Do this
Count the lines in the items below that contain the string "shield", treating uppercase and lowercase as different, and give only that number.

Data for this task
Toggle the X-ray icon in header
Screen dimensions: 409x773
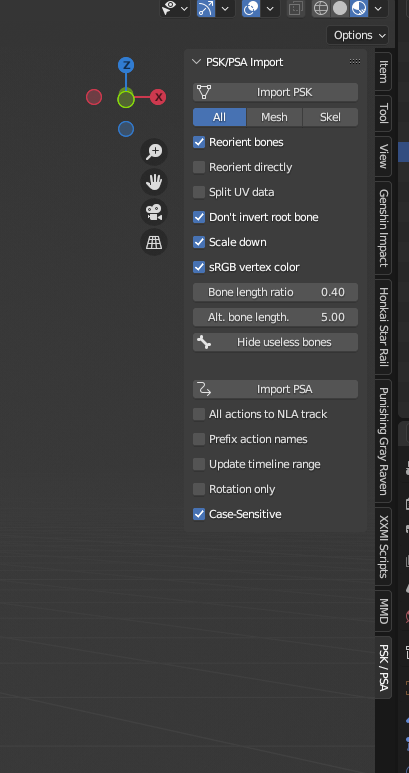pos(296,8)
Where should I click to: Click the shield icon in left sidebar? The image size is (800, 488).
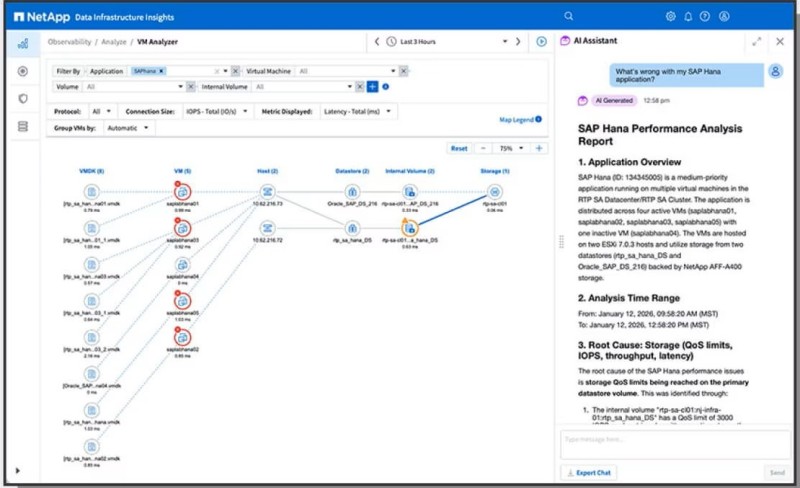click(x=22, y=99)
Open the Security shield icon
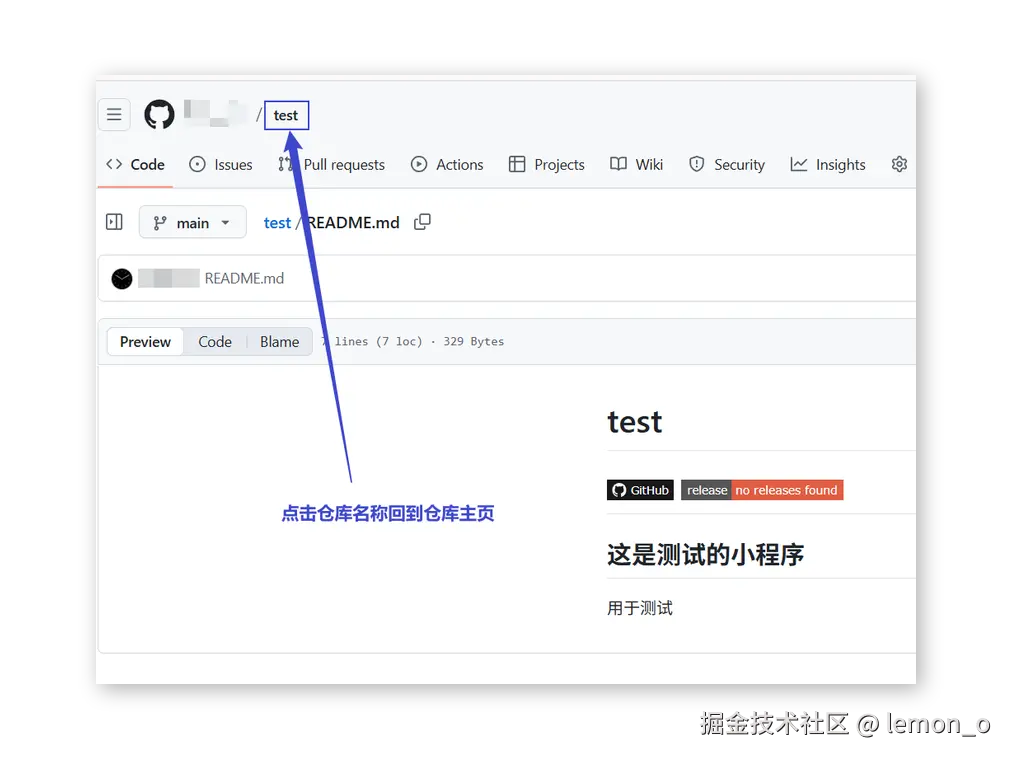This screenshot has width=1012, height=759. pos(697,164)
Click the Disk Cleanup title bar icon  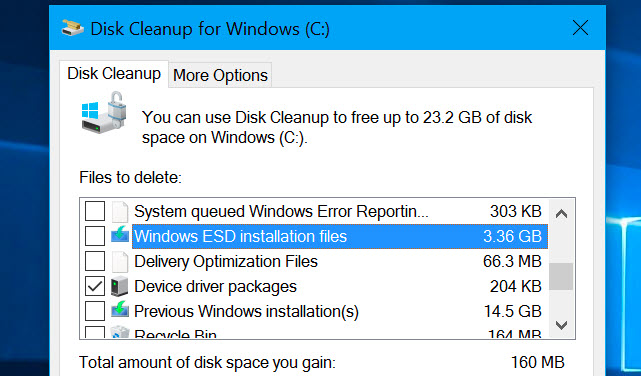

Result of this exercise
2